(Foto: Ralph Braz | Pense Diferente) |
Em meio a uma nova onda de Covid-19 – marcada pelo aumento do número de internações e mortes – aos impactos da pandemia sobre a economia – com aumento da inflação e corrosão do poder de compra do consumidor – às tradicionais contas de início de ano, como IPVA e IPTU, e o habitual esvaziamento da cidade durante as férias escolares, comerciantes de Campos lutam para manterem seus negócios. Demissões, suspensão temporária de contratos, redução de carga horária de funcionários, mudança de fornecedores e diminuição da frequência de reposição e variedade do estoque são algumas das medidas que podem evitar o fechamento de portas. Importantes corredores comerciais do Centro acumulam pontos fechados e shoppings viram o fim de um número importante dos negócios que hospedavam. A situação é descrita como “calamitosa”.

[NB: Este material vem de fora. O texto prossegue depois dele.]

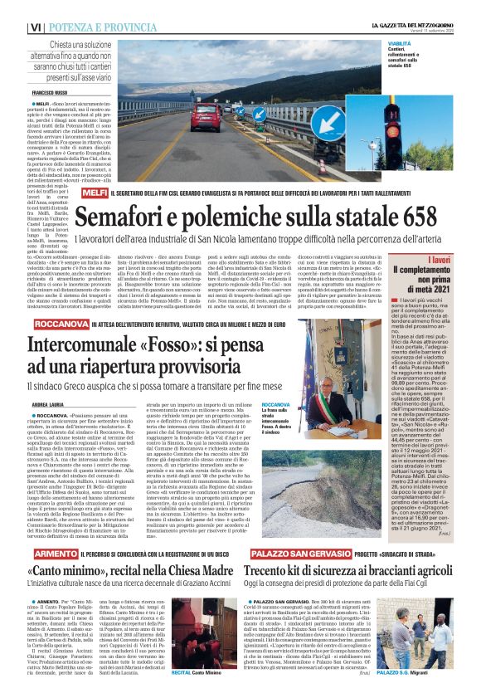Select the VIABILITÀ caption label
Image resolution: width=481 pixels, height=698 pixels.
coord(401,42)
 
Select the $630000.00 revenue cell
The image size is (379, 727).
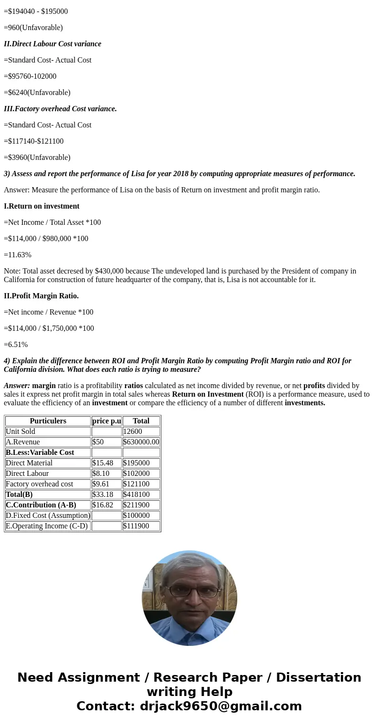coord(141,442)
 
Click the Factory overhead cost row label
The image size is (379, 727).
coord(40,484)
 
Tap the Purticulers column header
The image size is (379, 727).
coord(48,421)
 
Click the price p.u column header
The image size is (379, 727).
coord(106,421)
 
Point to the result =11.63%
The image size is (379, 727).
coord(18,255)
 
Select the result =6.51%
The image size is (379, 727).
coord(16,345)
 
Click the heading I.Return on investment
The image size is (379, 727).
coord(42,206)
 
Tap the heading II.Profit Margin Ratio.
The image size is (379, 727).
coord(41,296)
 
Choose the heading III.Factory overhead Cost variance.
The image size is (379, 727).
coord(60,109)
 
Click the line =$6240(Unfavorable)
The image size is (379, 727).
coord(37,93)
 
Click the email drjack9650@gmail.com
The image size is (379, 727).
coord(221,706)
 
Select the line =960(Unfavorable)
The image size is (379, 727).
coord(33,28)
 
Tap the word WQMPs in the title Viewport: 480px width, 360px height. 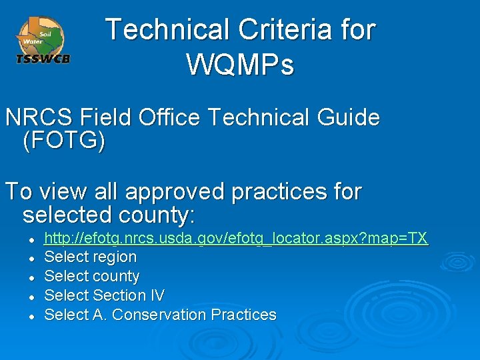click(x=240, y=65)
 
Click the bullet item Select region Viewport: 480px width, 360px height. click(x=90, y=257)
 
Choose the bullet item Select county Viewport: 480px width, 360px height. click(x=91, y=276)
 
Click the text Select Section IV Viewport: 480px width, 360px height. click(x=104, y=295)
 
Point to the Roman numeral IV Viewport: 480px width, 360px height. click(x=157, y=295)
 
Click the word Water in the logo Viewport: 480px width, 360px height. click(x=33, y=41)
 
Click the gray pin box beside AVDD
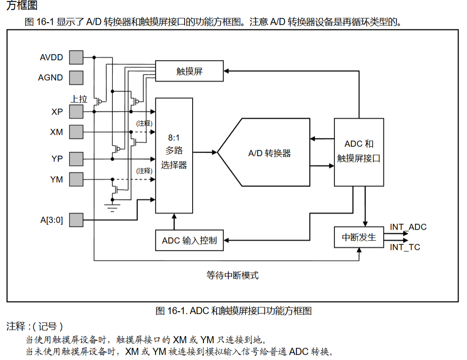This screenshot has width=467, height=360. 76,57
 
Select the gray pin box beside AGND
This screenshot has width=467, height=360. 76,78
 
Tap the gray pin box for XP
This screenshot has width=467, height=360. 76,112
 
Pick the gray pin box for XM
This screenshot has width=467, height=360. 76,132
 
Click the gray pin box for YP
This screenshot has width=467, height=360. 76,159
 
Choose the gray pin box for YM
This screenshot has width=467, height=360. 76,179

A avaliação é do comerciante José Leone Mothé, proprietário da loja Kayana Jeans, que funciona há 19 anos no Campos Shopping, no Centro. Ele afirma que o setor de vestuário enfrenta sua pior crise. “Antes, tínhamos cinco ou seis meses de recessão. Agora, enfrentamos uma crise que já dura quatro anos e foi agravada pela pandemia”, avalia José Leone, que completa: “Hoje, trabalho com 20% do faturamento. No dia em que entram cinco ou seis clientes na loja, temos que comemorar”.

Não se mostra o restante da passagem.